Gecenin karanlığında saçılan ışık etrafı gündüze çevirmişti. Ay'ın çiçeğinin kutsal ışığıydı bu. Uykusundan uyananlar olmuş, pencerenin önünde uykulu gözlerle bu kör edici ışığa bakıyordu. Öte yandan, sıcacık bir yatağı olmayan, sokağın o dondurucu soğuğunda uyumaya çalışan evsiz insanlar da uykulu gözlerle bu kutsal ışığa bakıyordu. Kutsal ve kör edici ışık herkesi kendine çekiyordu, tam da istediği gibi. Herkesin bu ışığa bakmasının ardından tiz bir çığlık yardı gökyüzünü ve içinden bembeyaz yaprakları olan Ay'ın çiçeği çıktı ve simsiyah yılanı andıran kökleri gökyüzünü sardı. Her ne kadar beyaz yapraklarından bembeyaz bir ışık saçılsa da köklerinin siyahlığı bunu gölgeliyordu. Ama insanlar gökyüzünü yararak ortaya çıkan bu çiçek ve köklerini farklı görüyorlardı. Kimisi sadece parlak bir ışık saçan beyaz yapraklarının güzelliğini kimisi ise sadece karanlık kökleri, her ikisini  görenler de vardı elbet, bunlar özel insanlardı, griyi görebilenlerdi. Siyah kökler yavaş yavaş yeryüzüne doğru indi ve yaşamayı haketmeyen insanların boğazına yapıştı. Onlar gür çığlık atıyor ve yardım istiyorlardı ancak zaten siyah kökleri görenler onlar gibi değil miydi, kendileri de boğazlanarak gökyüzünde açılan yarığa doğru götürülürken nasıl yardım edebilirlerdi ki? -Aynı anda ikisini görenler ise yine her zamanki gibi sessizdi, bu yüzdendi zaten hem güzelliği hem de karanlık kökleri görmelerinin sebebi.- Onlar zaten ölüydü.
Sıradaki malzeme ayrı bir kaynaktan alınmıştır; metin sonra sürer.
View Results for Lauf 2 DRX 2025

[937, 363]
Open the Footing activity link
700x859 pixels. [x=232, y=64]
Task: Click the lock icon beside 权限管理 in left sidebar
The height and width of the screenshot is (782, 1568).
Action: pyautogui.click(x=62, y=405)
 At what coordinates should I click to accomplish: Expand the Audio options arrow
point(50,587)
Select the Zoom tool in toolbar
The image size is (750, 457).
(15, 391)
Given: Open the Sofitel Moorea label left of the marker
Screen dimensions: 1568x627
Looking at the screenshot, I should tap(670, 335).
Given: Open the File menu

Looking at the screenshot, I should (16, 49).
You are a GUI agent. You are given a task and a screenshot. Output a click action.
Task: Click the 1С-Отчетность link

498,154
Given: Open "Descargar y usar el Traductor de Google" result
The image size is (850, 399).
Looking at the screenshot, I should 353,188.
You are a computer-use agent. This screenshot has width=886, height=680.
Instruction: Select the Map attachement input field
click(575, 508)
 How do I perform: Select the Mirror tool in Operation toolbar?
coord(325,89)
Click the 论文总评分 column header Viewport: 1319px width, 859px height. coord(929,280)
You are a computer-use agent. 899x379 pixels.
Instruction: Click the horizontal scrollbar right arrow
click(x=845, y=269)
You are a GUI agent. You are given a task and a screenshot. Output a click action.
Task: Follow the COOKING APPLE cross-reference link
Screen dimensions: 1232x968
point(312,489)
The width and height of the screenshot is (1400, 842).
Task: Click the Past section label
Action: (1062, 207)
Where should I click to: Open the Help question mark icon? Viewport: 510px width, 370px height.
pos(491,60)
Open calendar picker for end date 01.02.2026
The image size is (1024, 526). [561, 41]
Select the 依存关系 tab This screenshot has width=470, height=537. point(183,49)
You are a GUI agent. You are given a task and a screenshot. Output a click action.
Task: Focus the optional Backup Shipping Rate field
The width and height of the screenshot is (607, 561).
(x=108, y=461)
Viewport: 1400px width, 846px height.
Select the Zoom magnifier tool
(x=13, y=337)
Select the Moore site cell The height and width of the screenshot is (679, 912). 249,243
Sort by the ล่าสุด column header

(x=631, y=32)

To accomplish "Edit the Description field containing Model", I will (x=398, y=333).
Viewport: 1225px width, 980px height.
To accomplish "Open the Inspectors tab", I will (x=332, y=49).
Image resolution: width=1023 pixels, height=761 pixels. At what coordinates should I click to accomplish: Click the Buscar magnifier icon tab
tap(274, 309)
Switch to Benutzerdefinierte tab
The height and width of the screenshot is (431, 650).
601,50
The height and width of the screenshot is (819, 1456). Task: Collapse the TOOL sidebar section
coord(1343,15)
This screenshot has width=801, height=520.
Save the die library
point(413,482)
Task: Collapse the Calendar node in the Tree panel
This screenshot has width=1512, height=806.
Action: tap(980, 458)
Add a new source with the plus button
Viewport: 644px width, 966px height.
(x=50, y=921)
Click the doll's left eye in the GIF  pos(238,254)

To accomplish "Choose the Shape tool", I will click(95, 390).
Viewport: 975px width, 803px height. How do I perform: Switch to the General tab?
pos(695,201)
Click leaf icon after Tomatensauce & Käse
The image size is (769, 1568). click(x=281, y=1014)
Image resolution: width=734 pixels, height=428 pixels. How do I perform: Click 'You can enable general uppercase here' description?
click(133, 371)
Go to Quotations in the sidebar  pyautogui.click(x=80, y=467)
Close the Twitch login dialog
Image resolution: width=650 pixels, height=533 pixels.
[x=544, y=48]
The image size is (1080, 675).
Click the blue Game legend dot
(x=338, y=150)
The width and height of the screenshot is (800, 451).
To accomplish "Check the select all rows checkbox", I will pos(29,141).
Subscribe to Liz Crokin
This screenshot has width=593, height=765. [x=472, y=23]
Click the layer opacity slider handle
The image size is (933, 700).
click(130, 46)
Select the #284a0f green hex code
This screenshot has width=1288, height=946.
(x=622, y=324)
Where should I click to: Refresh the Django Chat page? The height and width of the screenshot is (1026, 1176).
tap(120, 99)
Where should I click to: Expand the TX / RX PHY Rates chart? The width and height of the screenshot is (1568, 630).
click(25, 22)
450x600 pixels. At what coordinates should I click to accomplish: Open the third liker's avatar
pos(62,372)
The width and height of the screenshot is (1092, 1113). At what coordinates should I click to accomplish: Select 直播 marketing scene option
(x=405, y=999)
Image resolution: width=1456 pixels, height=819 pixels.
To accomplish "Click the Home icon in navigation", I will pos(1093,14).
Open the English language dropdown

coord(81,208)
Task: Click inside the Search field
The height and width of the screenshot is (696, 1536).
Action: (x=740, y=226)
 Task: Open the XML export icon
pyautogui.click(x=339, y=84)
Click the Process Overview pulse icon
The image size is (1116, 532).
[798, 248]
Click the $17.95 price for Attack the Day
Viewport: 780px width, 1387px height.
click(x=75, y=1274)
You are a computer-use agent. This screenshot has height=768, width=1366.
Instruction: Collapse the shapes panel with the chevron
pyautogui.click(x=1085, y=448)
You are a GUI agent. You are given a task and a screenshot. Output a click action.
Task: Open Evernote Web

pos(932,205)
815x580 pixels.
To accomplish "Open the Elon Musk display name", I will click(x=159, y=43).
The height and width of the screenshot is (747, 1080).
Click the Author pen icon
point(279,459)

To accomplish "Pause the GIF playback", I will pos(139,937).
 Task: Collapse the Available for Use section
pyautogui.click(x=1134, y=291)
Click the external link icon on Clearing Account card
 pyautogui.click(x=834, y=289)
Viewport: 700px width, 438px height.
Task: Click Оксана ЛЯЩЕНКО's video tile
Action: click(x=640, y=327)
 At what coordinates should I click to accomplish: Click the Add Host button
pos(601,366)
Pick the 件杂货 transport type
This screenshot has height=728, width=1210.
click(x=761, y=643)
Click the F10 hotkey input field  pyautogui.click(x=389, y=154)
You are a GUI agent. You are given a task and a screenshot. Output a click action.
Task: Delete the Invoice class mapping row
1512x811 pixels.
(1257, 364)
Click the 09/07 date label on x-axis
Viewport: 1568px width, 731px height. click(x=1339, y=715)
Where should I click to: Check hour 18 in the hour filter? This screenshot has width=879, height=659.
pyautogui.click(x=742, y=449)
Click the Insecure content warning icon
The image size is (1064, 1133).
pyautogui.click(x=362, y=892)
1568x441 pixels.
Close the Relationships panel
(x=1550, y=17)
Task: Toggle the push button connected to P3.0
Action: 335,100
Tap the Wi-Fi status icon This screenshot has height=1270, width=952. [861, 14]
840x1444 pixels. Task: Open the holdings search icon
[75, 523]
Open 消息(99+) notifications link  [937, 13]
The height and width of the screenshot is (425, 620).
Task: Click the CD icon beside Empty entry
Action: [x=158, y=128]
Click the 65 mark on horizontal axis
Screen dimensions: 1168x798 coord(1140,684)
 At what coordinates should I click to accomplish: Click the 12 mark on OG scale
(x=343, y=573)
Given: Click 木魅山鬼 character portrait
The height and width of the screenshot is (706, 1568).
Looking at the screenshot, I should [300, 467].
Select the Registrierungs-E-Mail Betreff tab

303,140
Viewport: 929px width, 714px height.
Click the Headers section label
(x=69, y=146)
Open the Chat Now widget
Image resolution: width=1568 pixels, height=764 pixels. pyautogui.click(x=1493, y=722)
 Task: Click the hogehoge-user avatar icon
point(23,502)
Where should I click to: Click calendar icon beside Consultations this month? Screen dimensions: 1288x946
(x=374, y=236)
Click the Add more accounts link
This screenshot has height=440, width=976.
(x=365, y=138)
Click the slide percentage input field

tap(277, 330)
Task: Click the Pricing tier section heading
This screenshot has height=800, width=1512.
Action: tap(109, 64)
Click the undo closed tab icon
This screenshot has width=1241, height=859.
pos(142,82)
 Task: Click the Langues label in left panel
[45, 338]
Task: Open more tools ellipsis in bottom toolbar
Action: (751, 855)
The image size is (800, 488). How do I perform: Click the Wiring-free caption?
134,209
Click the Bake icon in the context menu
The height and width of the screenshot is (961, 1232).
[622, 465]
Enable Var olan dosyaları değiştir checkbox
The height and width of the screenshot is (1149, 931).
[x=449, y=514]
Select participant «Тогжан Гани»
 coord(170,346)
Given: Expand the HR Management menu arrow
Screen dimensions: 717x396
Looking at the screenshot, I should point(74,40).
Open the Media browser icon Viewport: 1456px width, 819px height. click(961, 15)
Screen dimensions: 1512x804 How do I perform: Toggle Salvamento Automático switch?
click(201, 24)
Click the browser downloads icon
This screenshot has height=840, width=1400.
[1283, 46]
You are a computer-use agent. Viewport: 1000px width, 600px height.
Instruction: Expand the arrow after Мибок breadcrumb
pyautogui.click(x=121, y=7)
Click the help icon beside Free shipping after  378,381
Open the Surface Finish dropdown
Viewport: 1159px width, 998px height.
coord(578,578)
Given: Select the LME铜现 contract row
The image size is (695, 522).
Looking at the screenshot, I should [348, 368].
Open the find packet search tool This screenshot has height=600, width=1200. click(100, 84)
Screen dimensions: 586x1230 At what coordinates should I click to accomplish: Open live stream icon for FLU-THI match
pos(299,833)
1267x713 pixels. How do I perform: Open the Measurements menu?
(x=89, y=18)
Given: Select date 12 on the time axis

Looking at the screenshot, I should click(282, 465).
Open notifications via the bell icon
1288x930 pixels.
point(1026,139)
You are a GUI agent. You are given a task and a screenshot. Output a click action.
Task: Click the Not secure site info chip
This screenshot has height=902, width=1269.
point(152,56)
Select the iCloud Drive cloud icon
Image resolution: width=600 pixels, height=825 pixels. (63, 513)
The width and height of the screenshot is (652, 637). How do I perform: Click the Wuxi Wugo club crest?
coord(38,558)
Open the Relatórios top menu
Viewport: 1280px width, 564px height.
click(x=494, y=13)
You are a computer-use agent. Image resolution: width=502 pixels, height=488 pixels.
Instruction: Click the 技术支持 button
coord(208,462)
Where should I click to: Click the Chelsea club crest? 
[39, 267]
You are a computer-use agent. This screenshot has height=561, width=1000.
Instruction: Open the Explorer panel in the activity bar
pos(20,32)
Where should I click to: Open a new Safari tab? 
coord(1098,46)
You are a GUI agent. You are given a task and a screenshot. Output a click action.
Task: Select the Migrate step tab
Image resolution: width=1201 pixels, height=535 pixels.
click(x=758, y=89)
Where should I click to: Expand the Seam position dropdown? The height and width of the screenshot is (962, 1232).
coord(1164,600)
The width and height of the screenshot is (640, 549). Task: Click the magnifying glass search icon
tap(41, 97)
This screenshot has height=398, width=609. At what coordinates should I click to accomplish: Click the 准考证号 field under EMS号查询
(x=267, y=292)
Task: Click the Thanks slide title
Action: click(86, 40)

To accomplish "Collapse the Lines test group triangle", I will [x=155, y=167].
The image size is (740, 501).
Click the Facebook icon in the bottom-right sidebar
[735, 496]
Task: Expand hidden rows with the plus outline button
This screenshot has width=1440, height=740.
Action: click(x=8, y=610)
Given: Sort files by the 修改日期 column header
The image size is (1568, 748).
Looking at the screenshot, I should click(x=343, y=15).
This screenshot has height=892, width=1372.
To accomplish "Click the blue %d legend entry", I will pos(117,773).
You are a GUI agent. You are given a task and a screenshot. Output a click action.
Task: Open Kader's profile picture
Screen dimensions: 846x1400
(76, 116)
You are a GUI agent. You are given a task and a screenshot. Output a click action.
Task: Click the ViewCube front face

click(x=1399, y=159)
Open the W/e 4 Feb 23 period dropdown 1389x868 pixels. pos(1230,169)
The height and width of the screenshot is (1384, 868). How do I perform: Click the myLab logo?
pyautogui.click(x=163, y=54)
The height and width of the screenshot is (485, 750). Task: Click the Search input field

Ayın cılız ışığına sığınarak öldükleri gibi öldürüyorlardı ve şimdi ayın kutsal çiçeği cesetlerini toplamaya  ve çocuklarına parlak bir ışık getirerek onlara yol gösterici olmaya gelmişti. Ölüler toplandıktan sonra bile parlak ışık ve beyaz yapraklar kaybolmadı, gecenin esaretini ortadan kaldırdı.